Digital Menu Boards for Restaurants: A Practical Setup Guide
A printed menu is out of date the moment a price changes or an item sells out. A digital menu board fixes that: update it once from your phone and every screen reflects the change in seconds. Here's how they work and how to set one up.
What is a digital menu board?
It's a TV or monitor that displays your menu, driven by a small media player and managed from software. With SignBrite, that media player is an inexpensive Raspberry Pi, and the software runs in your browser.
Why restaurants switch from print
- Instant updates. Change a price or 86 an item and every board updates immediately.

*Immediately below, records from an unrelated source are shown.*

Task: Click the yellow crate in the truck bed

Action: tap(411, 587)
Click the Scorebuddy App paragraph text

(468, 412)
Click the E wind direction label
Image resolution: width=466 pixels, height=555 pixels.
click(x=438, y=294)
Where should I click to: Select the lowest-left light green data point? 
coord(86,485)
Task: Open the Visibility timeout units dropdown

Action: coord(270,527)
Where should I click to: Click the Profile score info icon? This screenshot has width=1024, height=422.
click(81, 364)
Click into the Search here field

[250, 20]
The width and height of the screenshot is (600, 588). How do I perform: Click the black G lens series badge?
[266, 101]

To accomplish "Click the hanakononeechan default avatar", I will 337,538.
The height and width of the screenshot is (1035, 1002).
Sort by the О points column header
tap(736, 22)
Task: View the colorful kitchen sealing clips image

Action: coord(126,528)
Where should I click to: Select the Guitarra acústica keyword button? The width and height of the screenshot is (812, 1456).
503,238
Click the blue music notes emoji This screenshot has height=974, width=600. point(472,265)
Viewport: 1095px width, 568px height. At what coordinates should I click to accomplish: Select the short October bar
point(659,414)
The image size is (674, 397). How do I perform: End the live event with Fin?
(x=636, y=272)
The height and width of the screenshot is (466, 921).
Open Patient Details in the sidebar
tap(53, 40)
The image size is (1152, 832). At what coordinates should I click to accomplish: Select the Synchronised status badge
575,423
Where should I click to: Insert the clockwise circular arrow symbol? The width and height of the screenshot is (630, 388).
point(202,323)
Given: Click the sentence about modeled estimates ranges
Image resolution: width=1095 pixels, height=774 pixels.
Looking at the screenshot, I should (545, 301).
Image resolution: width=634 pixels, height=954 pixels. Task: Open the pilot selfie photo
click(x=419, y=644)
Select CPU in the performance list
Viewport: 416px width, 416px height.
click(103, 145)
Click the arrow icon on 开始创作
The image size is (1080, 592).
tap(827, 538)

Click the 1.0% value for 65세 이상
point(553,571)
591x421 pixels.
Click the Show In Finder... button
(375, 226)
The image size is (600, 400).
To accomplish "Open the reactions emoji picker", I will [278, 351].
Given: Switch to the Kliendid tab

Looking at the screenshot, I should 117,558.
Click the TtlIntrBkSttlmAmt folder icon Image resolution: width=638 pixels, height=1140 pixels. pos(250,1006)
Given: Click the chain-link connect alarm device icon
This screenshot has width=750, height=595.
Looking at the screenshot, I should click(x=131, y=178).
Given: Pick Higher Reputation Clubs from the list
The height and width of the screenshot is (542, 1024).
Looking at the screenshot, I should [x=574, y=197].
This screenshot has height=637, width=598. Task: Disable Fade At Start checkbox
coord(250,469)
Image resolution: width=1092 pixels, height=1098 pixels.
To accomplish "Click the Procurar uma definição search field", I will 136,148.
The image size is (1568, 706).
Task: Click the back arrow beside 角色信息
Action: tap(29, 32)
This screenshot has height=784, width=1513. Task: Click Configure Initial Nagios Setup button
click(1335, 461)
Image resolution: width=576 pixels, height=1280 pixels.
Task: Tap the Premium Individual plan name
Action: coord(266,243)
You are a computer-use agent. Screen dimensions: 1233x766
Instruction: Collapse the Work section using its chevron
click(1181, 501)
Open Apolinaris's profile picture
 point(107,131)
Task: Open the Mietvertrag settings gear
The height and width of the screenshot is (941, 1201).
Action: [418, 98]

- Dayparting. Auto-switch breakfast, lunch, happy hour, and dinner menus by time of day.
- Promote high margins. Spotlight specials and combos the moment they go live.
- No reprinting. Stop paying to print and laminate menus for every small change.
How to set up a digital menu board
- Pick your screens. Any TV with an HDMI port works.
- Get a player. A Raspberry Pi per screen — cheap and reliable.
- Install SignBrite. Flash the OS image or run the one-line installer, then pair the screen with a code. The setup guide covers this in detail.
- Upload your menu. Add your menu artwork or images and drag them onto a screen.
- Schedule dayparts. Set breakfast, lunch, and dinner to rotate automatically.
Will it keep working during a rush?
Yes — and that's the whole point. SignBrite caches content on the device, so your menus keep playing through internet outages and power cycles, then re-sync on their own. There are no error screens or blue screens shown to your customers, ever.
What it costs
Your first screen is free, then $9/screen/month with no contracts. The only hardware is a Raspberry Pi and the TV you already have. See pricing for details.
Running a restaurant with more than one board — food, drinks, promos? You can manage them all, across every location, from a single dashboard.